Com o inacreditável calote que o governo quer instituir na Constituição, tornando decisões do Judiciário subordinadas à vontade do Executivo, abriu-se um espaço de R$ 91,6 bilhões (cálculos do Ministério da Economia) para despesas que contornam o teto de gastos. Elas estão mais que comprometidas, porém. O Auxílio Brasil, substituto do Bolsa Família, que terá pagamento mensal de R$ 400 - número calibrado eleitoralmente - aos inscritos no programa, deverá consumir cerca de R$ 45 bilhões. O vale-gás custará R$ 5 bilhões, o pagamento de auxílio aos caminhoneiros outro tanto, e R$ 24 bilhões serão usados para cobrir o aumento da inflação que incidirá sobre gastos previdenciários e outros benefícios sociais indexados à inflação.

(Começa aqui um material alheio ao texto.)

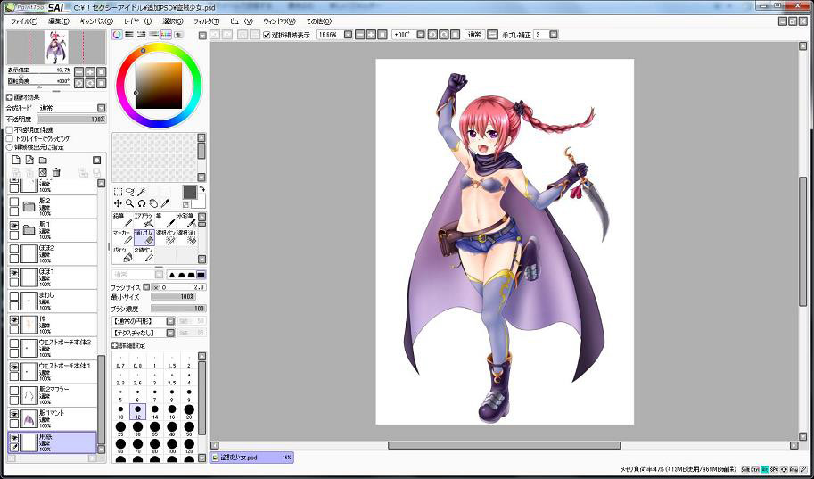This screenshot has height=479, width=814.
Task: Uncheck the 選択領域表示 checkbox
Action: (267, 35)

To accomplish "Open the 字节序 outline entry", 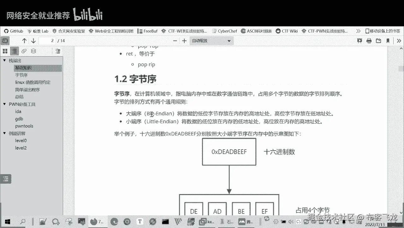I will point(21,75).
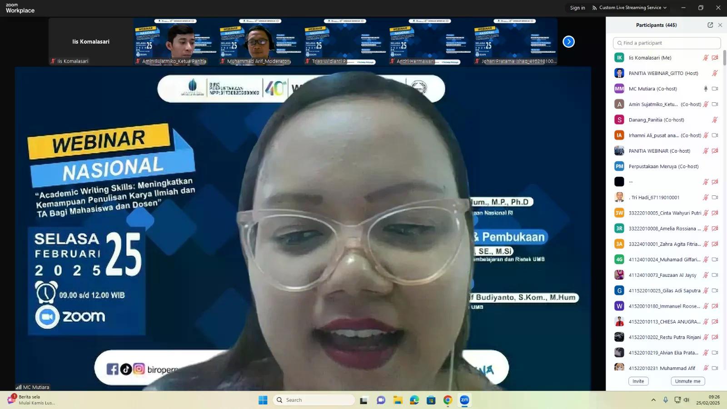This screenshot has width=727, height=409.
Task: Click the Invite button
Action: pos(638,381)
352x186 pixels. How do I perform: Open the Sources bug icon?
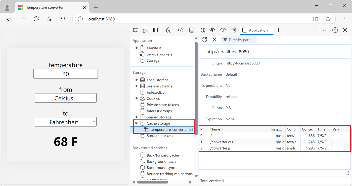pos(202,30)
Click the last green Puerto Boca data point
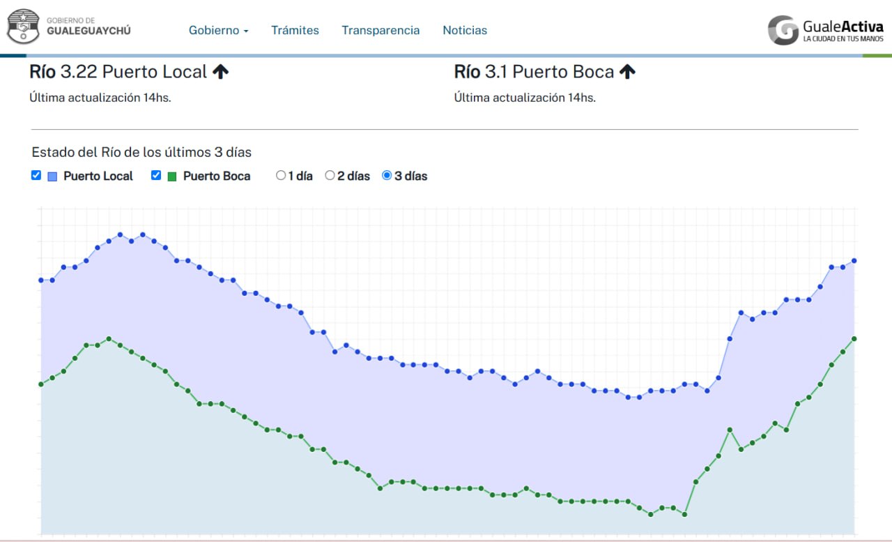 [854, 339]
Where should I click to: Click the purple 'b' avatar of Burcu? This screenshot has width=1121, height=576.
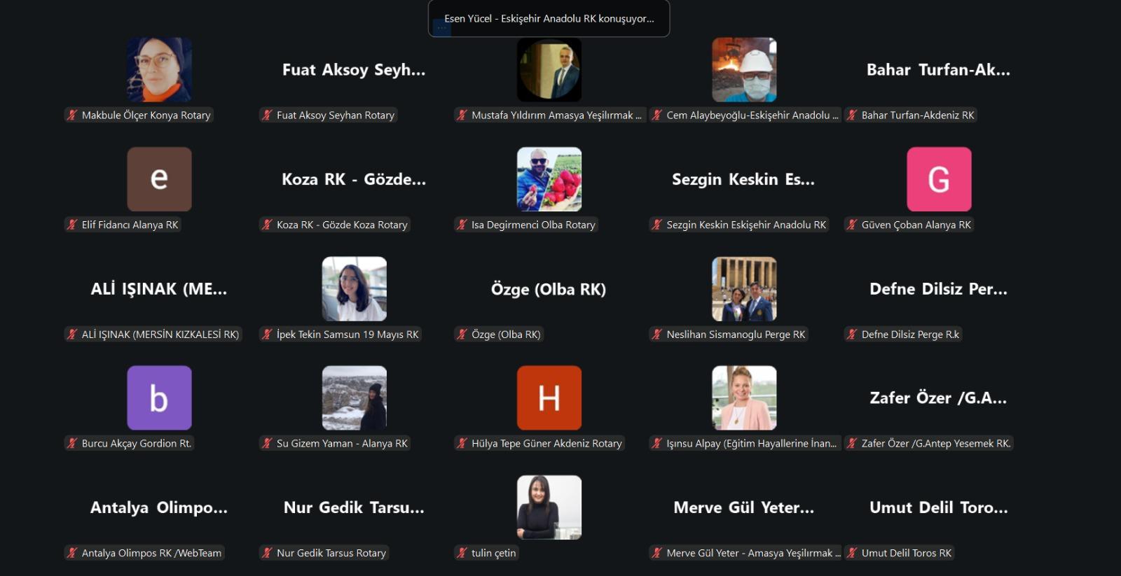159,398
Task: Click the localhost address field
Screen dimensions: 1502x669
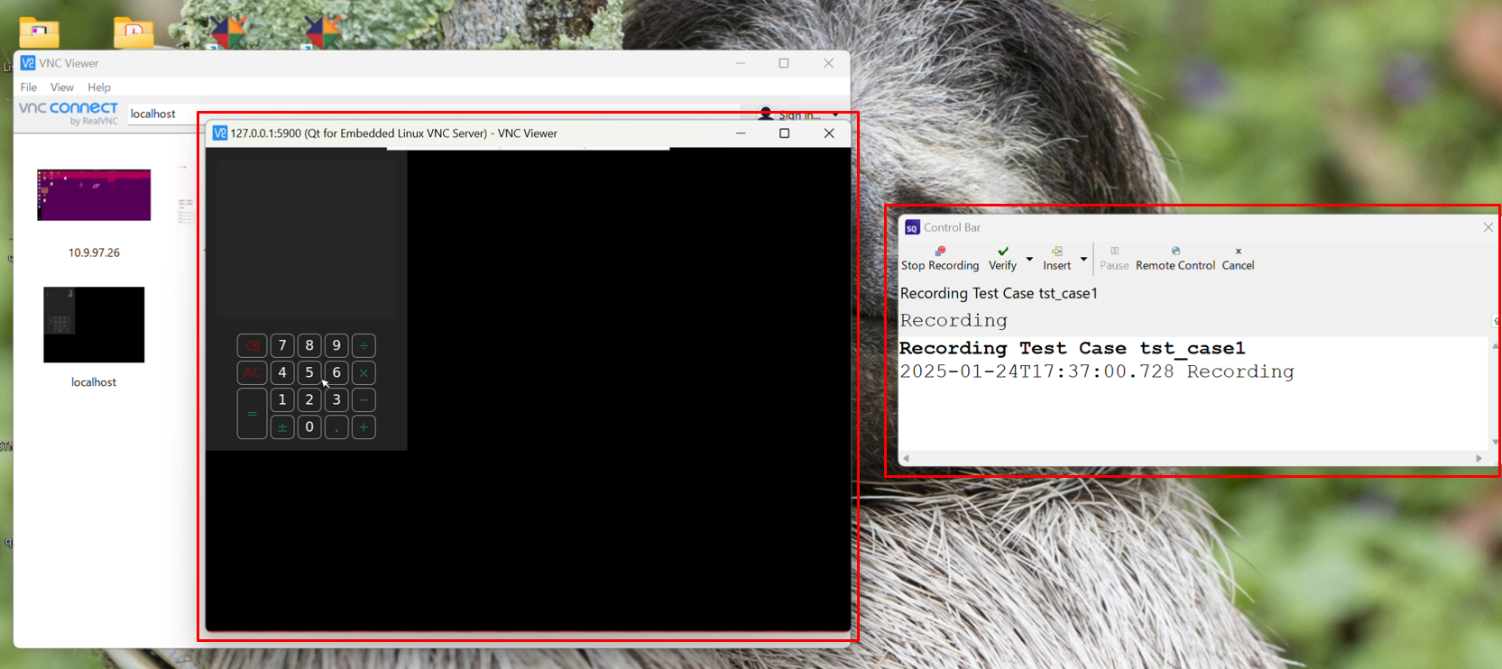Action: click(162, 114)
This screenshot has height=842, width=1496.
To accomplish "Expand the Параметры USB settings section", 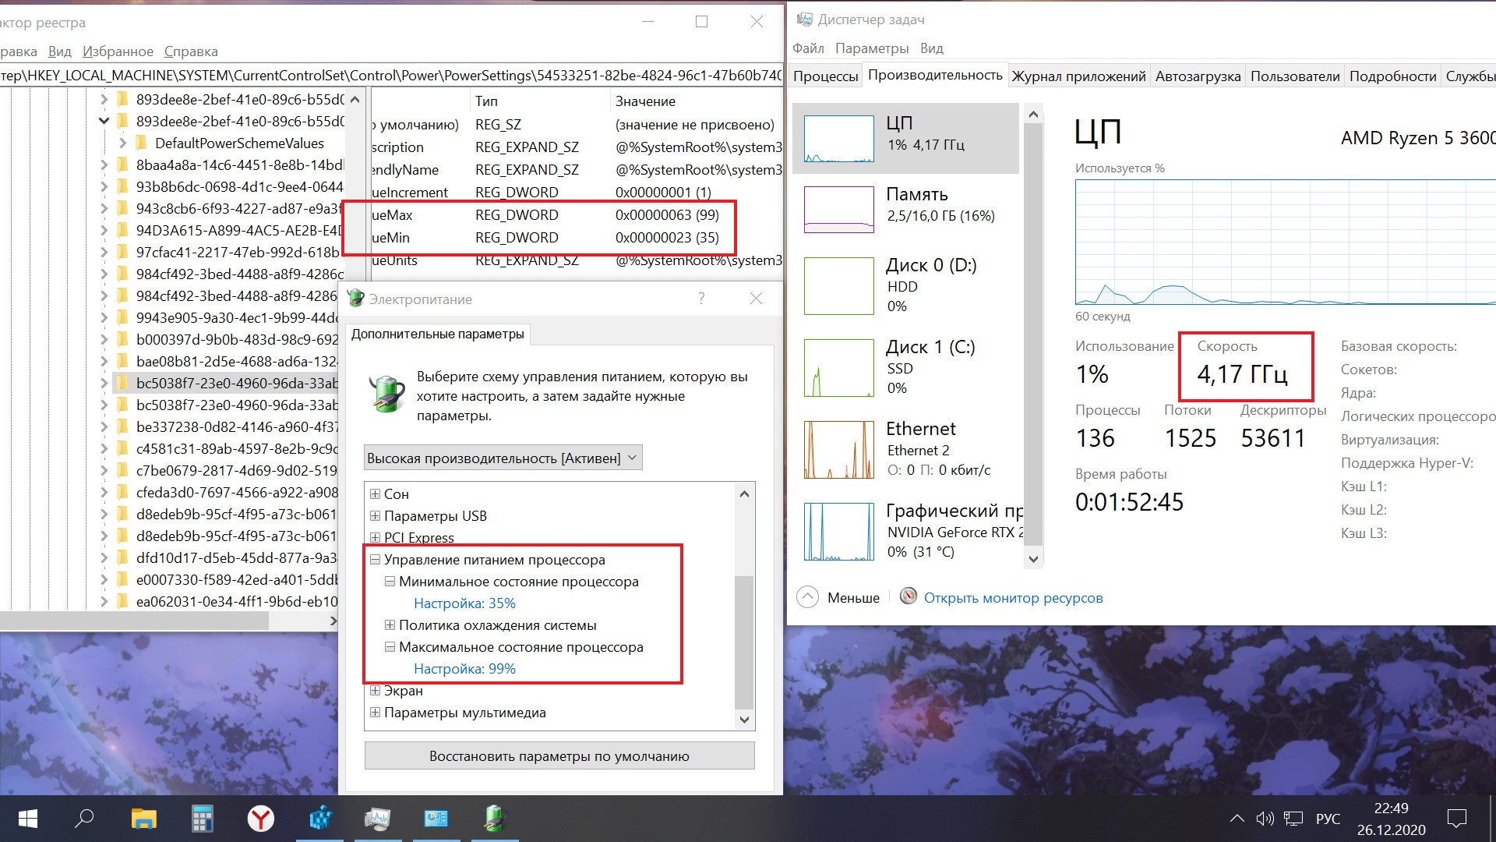I will 376,515.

A rigor, o dinheiro disponível, supondo que o calote seja aprovado, é de menos de R$ 10 bilhões. Mas a principal razão para o furo no teto de gastos ainda tem de entrar nessa conta. O Centrão, base de apoio do governo, pretende colocar R$ 16 bilhões como emendas do relator em 2022 - o pagamento de emendas em 2021 foi em boa hora e por boas razões fulminadas pelo Supremo Tribunal Federal. A pretensão de mais que dobrar o fundo eleitoral, de R$ 2 bilhões para pelo menos R$ 5 bilhões, que também beneficiará, claro, o partido ao qual o presidente se filiar para disputar a reeleição, também não está incluído na “sobra” dos cálculos de Bolsonaro. E entra nova despesa, com o reajuste do funcionalismo.

Um aumento de 5%, cogitado quando a lei orçamentária foi discutida em meados do ano, corresponderia a despesas adicionais de R$ 15 bilhões. A Instituição Fiscal Independente do Senado tem números semelhantes - cada ponto percentual de reajuste equivale a dispêndios de R$ 3 bilhões a R$ 4 bilhões. Pode ser mais: algumas categorias ainda usufruem do privilégio de terem seus salários corrigidos pelos mesmos índices obtidos pelos funcionários da ativa.

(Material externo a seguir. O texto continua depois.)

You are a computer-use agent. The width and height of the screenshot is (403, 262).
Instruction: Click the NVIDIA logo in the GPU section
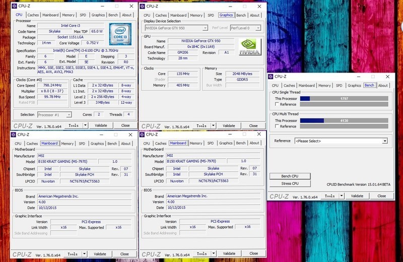coord(250,47)
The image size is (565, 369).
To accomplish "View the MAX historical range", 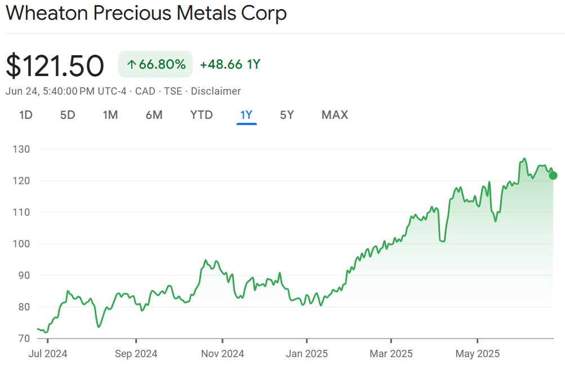I will 335,115.
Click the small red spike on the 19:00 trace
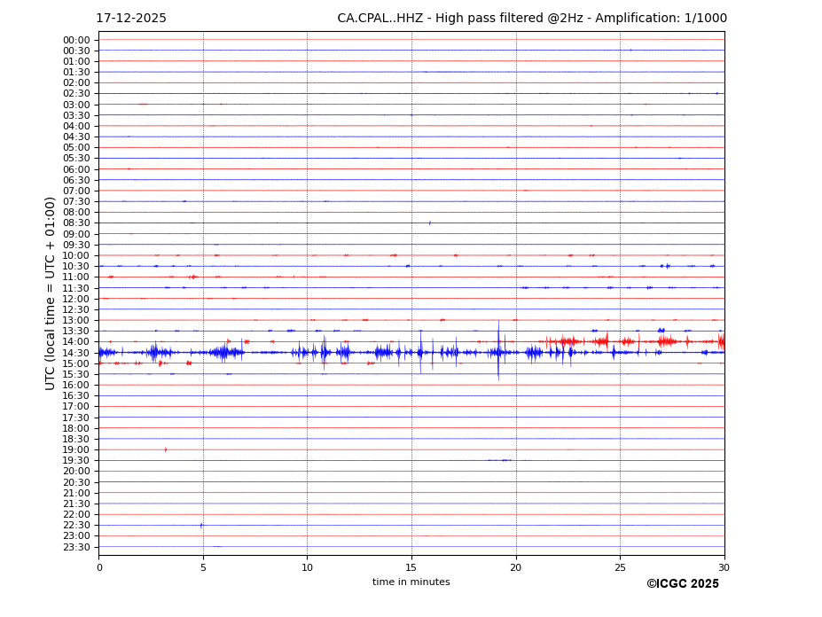 click(165, 449)
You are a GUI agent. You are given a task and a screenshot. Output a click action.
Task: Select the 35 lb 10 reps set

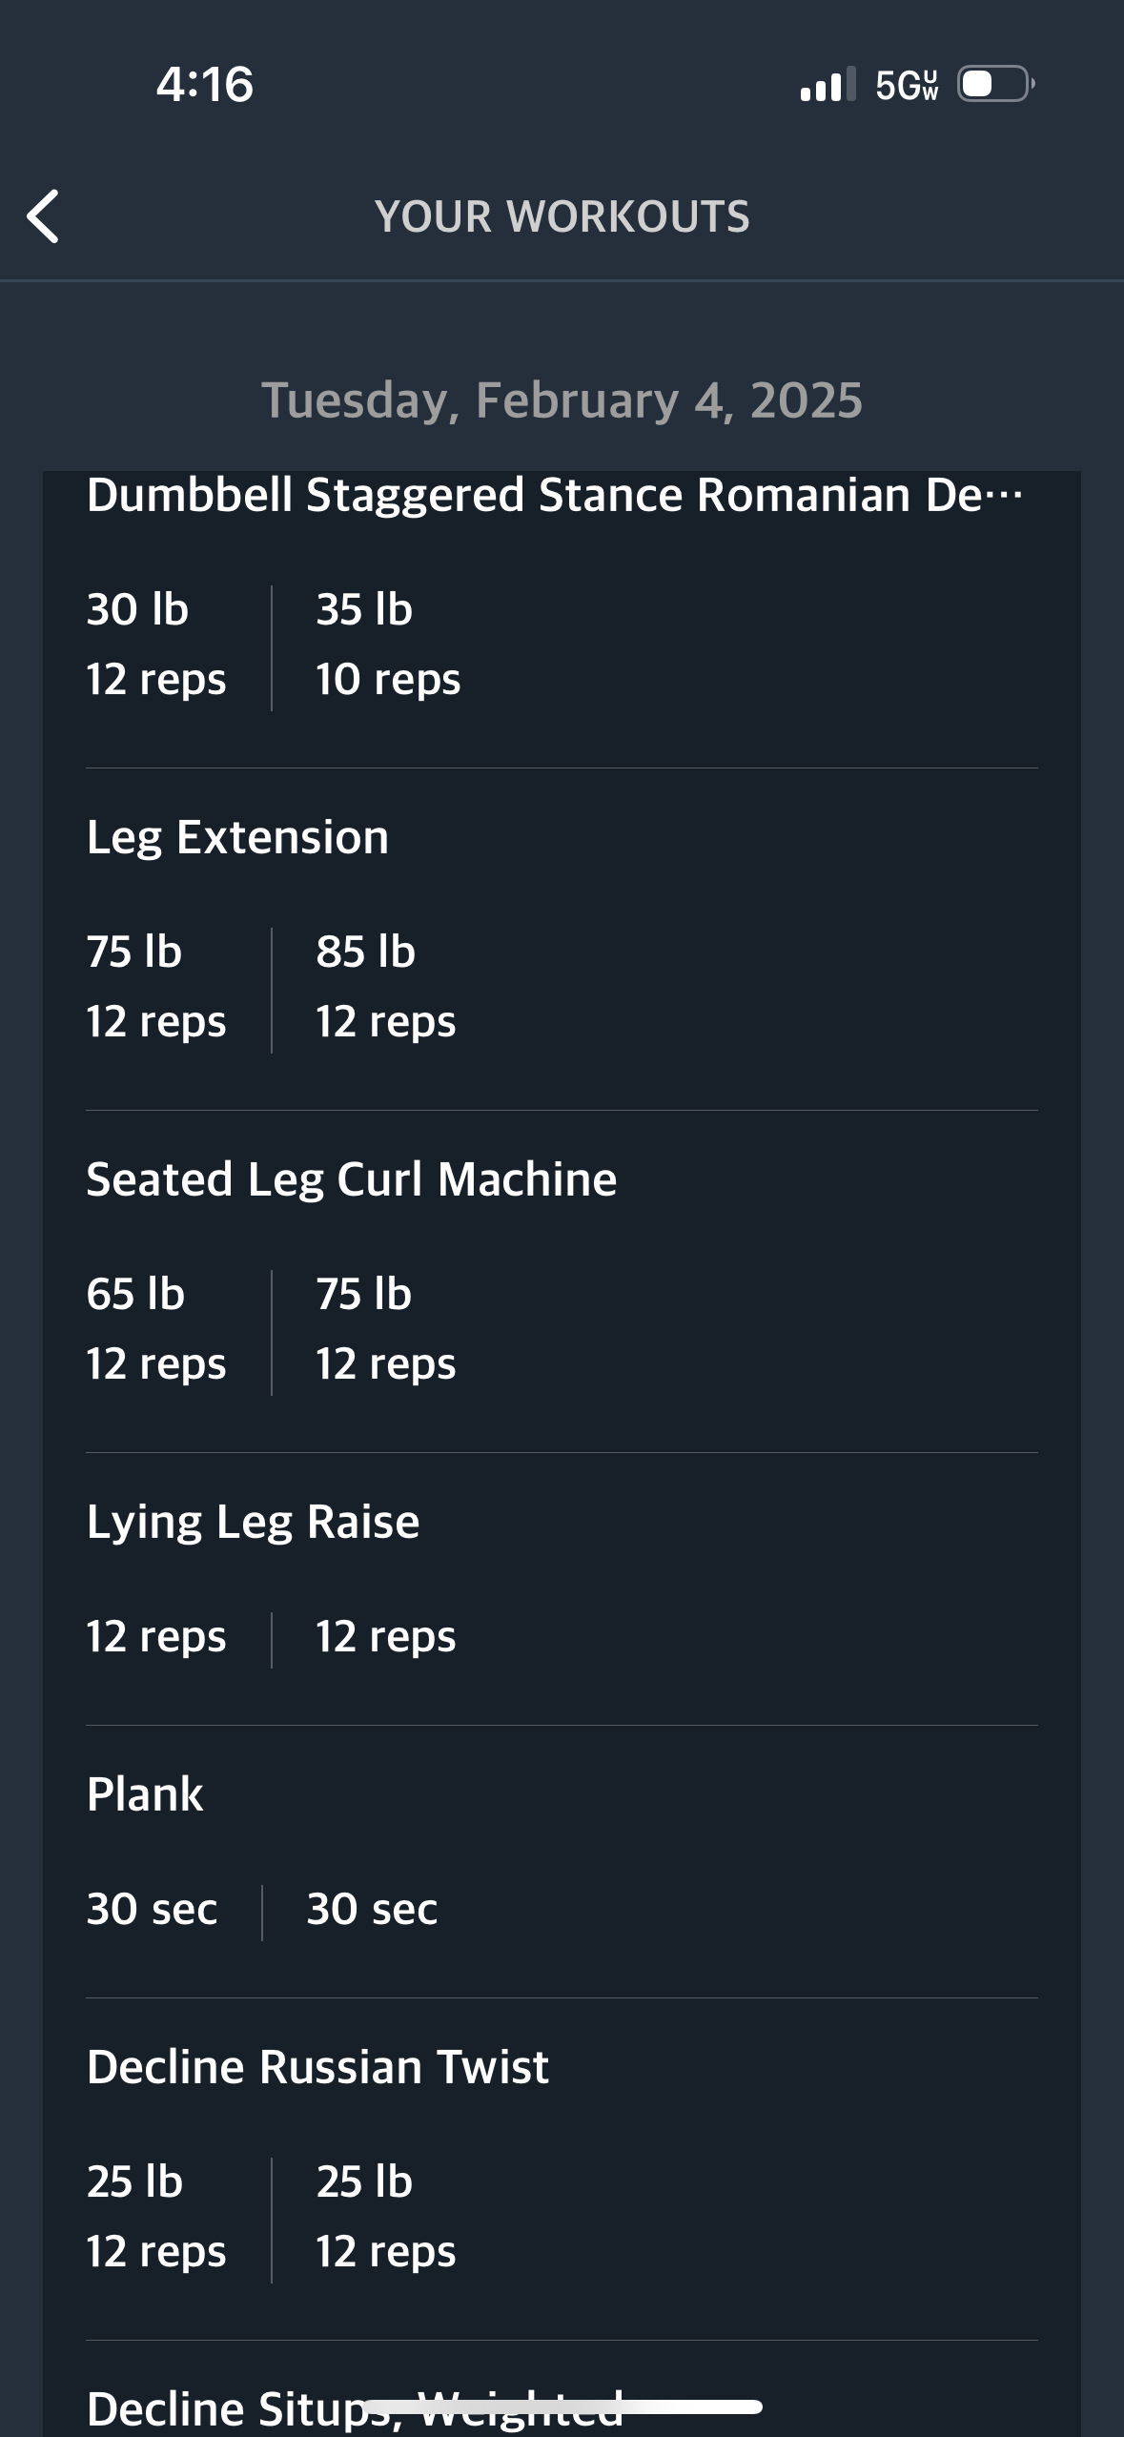coord(388,645)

Supondo um reajuste aos servidores de 5%, faltam mais de R$ 20 bilhões para atender todas as demandas político-eleitorais, mesmo após o calote de R$ 50 bilhões nos precatórios. Ninguém entendeu a aritmética de Bolsonaro, nem mesmo os governistas. Espantado, o líder do governo no Senado, Fernando Bezerra, disse que o presidente precisaria definir prioridades - algo de que Bolsonaro tem sido incapaz, exceto quando são as suas próprias - porque ao acrescentar novos gastos será preciso subtrair gastos na rubrica que encolhe ano a ano, a das despesas discricionárias. “O cobertor está muito curto”, disse ele ontem. “Todo o esforço que estamos fazendo não é para atender ao reajuste dos servidores”.

Com a volta dos aumentos dos gastos públicos em anos eleitorais, o teto de gastos se tornará letra morta em pouco tempo a partir das investidas crescentes do Planalto. As demandas tendem a aumentar não apenas pelo fisiologismo dos partidos do Centrão, mas também para tentar inverter a popularidade decrescente de Bolsonaro, um problema que ativará a “engenharia criativa” do governo para colocar em prática medidas populistas. O presidente não hesitará em arruinar a economia se isto lhe der alguma chance de vitória e já começou a seguir esta trilha.